In conclusion, T2, TIRM, and contrast-enhanced T1 provide a high quality of lesion detectability and anatomical allocation of FDG-avid foci. Their performance is at least comparable to contrast-enhanced PET/CT. Non-enhanced T1 may be omitted and the necessity of DWI should be further investigated for specific questions, such as assessment of the liver.
评估一体化正电子发射断层显像(PET)/磁共振成像(MR)中不同的MR成像序列检测肿瘤以及在个体内将(18)F-氟脱氧葡萄糖((18)F-FDG)PET上增加的放射性核素摄取与PET/CT中的计算机断层扫描(CT)进行对比定位的能力。
纳入61例患者(34例女性,27例男性,平均年龄57.6岁),这些患者均接受了对比增强PET/CT及随后的PET/MR检查(注射后进行PET/MR的平均延迟时间:147±43分钟)。对每位患者在PET/CT的CT图像上以及PET/MR的以下MR序列上分析最多10个(18)F-FDG摄取阳性病灶:T2加权像、快速反转恢复序列(TIRM)、未增强T1加权像、增强T1加权像以及扩散加权成像(DWI)。所有病灶均根据病变相对于周围背景的视觉可检测性以及PET发现的解剖定位,使用四点有序量表(评分从0到3)进行评分。在每个类别(可检测性和定位)中,进行Wilcoxon秩和检验。采用Bonferroni-Holm校正以防止α错误累积。
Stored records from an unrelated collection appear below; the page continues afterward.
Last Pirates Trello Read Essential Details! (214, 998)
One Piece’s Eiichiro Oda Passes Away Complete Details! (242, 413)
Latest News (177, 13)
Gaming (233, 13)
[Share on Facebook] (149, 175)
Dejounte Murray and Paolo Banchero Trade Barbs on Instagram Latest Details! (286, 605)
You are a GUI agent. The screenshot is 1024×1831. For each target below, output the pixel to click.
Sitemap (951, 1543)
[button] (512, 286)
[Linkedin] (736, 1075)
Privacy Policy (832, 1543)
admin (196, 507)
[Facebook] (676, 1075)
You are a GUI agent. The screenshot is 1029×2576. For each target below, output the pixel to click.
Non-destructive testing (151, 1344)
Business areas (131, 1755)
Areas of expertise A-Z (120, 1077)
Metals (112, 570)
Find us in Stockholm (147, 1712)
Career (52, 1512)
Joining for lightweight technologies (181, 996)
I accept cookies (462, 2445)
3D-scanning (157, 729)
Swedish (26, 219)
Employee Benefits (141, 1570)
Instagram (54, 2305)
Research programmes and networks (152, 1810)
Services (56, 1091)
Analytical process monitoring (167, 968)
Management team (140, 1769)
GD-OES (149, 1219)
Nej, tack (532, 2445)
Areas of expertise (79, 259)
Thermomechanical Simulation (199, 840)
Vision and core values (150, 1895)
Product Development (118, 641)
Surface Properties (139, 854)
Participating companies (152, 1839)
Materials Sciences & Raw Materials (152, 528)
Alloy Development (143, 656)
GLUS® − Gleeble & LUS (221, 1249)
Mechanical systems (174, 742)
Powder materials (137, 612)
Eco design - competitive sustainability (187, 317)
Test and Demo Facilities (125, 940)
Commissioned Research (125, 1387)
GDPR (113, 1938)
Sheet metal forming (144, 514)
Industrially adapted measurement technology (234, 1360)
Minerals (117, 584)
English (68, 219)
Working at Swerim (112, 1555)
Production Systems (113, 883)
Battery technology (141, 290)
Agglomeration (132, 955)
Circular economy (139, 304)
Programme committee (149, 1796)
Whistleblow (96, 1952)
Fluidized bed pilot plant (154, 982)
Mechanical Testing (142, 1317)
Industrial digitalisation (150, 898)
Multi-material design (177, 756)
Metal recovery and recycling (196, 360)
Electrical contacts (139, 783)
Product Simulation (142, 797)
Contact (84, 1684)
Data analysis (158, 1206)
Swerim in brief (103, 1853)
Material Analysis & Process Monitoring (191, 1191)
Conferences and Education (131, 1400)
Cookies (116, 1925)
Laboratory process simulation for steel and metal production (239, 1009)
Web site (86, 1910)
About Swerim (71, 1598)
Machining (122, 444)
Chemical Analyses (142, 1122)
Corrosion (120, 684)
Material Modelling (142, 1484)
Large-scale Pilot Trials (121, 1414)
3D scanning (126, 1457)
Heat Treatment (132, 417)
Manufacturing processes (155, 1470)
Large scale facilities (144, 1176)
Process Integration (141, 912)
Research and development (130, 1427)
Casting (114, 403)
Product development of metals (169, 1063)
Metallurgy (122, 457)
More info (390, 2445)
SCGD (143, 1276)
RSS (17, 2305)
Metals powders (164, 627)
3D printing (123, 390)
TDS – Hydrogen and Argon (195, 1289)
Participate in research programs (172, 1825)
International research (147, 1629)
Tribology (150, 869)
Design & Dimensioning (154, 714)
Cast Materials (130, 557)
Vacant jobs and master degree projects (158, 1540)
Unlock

在225个(18)F-FDG摄取阳性病灶中(156个经影像学随访确认为恶性,69个经组织病理学确认为恶性),CT(平均:2.5±0.9)、TIRM(平均:2.5±0.9)、T2加权像(平均:2.4±0.9)和DWI(平均:2.5±1.0)上的视觉可检测性相对较高,且显著高于未增强T1加权像(平均:2.2±1.0)。虽然PET发现的解剖定位与CT(平均:2.6±0.7)、T2加权像(平均:2.6±0.7)和TIRM(平均:2.8±0.7)相当,但与DWI(平均:2.1±1.0)和未增强T1加权像(平均:2.4±0.8)相比显著更高。
总之,T2加权像、TIRM和增强T1加权像在检测FDG摄取阳性病灶及解剖定位方面具有较高质量。它们的表现至少与对比增强PET/CT相当。未增强T1加权像可省略,对于特定问题如肝脏评估,DWI的必要性应进一步研究。